Сказала: «Эй, папаша, у тебя малец;
Три килограмма сто и ростом пятьдесят» -
Сказала, что все хорошо, мать и сыночек спят.
Слегка уставший, но счастливый,
В путь двинулся неторопливо.
Стал Женя сам теперь отцом.
Всё это время он держался молодцом.
Все делал второпях, но был вознаграждён,
Хоть был таким известием немного опьянён.
Готов был поделиться радостью своей,
Порадовать родных и близких, и друзей.
Как назовут мальчишку, не решили,
Да с именем-то, в общем, не спешили.
Как водится, отметили рождение сына;
Три сто и пятьдесят, вот ведь, кака детина.
Немного погостив в роддоме,
Галя с дитём уж грезили о доме.
Все ж неприятен быт больничный.
Хоть, в общем-то, такой вполне приличный.
Шикарную машину раздобыл, «Победу»,
Евгений,
подкатил к парадному подъезду,
Жену с ребёнком бережно в машину посадили,
До дома, до родного, покатили.
Не дотянули до деревни километра три;
Дорогу замело, не видно колеи.
В тот год метели были просто страх,
Что ж дальше, продвигались на санях,
В Салюта запряжённых,
за которыми сходил Евгений.
Добрались до деревни без особых затруднений,
Но все равно, запомнилась надолго,
До дома, до родимого, дорога.
Жизнь потекла размеренной рекою,
Быт с малышом установился сам собою.
Сергей - назвали пацана, спокоен был, особо не кричал,
Когда лишь зубки резались, тогда он жару дал.
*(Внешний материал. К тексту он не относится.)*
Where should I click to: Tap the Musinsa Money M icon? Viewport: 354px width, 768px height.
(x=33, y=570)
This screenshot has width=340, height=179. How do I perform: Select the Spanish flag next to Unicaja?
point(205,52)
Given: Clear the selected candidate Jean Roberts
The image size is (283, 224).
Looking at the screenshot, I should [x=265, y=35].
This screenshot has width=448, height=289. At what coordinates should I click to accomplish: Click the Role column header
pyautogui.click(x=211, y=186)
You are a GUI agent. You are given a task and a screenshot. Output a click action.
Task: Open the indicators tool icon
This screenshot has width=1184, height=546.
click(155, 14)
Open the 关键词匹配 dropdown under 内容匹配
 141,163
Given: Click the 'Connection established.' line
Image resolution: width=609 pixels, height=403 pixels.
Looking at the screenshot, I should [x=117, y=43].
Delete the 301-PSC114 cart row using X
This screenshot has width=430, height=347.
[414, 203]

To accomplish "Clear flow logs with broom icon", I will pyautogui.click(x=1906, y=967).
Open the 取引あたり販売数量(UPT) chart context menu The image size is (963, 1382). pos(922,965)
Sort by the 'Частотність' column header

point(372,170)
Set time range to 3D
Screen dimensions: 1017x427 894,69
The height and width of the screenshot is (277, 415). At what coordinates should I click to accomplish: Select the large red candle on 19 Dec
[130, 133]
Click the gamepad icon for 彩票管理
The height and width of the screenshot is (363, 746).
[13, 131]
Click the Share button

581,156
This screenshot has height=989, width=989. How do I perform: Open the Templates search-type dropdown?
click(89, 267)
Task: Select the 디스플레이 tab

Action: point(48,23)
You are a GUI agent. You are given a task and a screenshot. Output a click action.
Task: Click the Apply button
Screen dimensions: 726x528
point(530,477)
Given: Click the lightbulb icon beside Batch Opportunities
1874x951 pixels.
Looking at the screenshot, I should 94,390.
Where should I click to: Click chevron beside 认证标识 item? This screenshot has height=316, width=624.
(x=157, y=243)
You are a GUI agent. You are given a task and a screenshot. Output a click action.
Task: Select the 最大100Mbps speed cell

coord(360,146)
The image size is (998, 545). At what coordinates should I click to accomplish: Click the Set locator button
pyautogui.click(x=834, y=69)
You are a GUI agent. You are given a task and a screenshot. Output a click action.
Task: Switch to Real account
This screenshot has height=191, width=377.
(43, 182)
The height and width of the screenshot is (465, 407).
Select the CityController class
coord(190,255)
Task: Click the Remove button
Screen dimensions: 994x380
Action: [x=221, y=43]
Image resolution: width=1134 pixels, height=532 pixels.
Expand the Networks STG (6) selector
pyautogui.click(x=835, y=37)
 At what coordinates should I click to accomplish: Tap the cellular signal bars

Конечно, тяжело, что говорить.
Галине всем хотелось угодить:
Свекрови, свёкру и детям холостым.
Что жили вместе все, ну а самим
Довольствоваться приходилось малым,
Ещё б немного, и тогда б не миновать скандала,
Но Женя и на сей раз мудро поступил;
Жить в городе, с семьёю, он решил.
Да, поначалу было трудновато, даже тяжело:
Снимали угол у хозяйки, так сказать жильё.
Работу на заводе подыскали,
Но были счастливы, о большем не мечтали.
Сергея оставляли с тёткою, хозяйкой...
Она была для них ещё и нянькой.
Так приходилось им тогда крутиться
И с бытом неустроенным, увы, мириться.
Когда малыш подрос немного, отправляли к бабушке в деревню.
Тогда Серёга отдыхал от тётеньки чужой и древней.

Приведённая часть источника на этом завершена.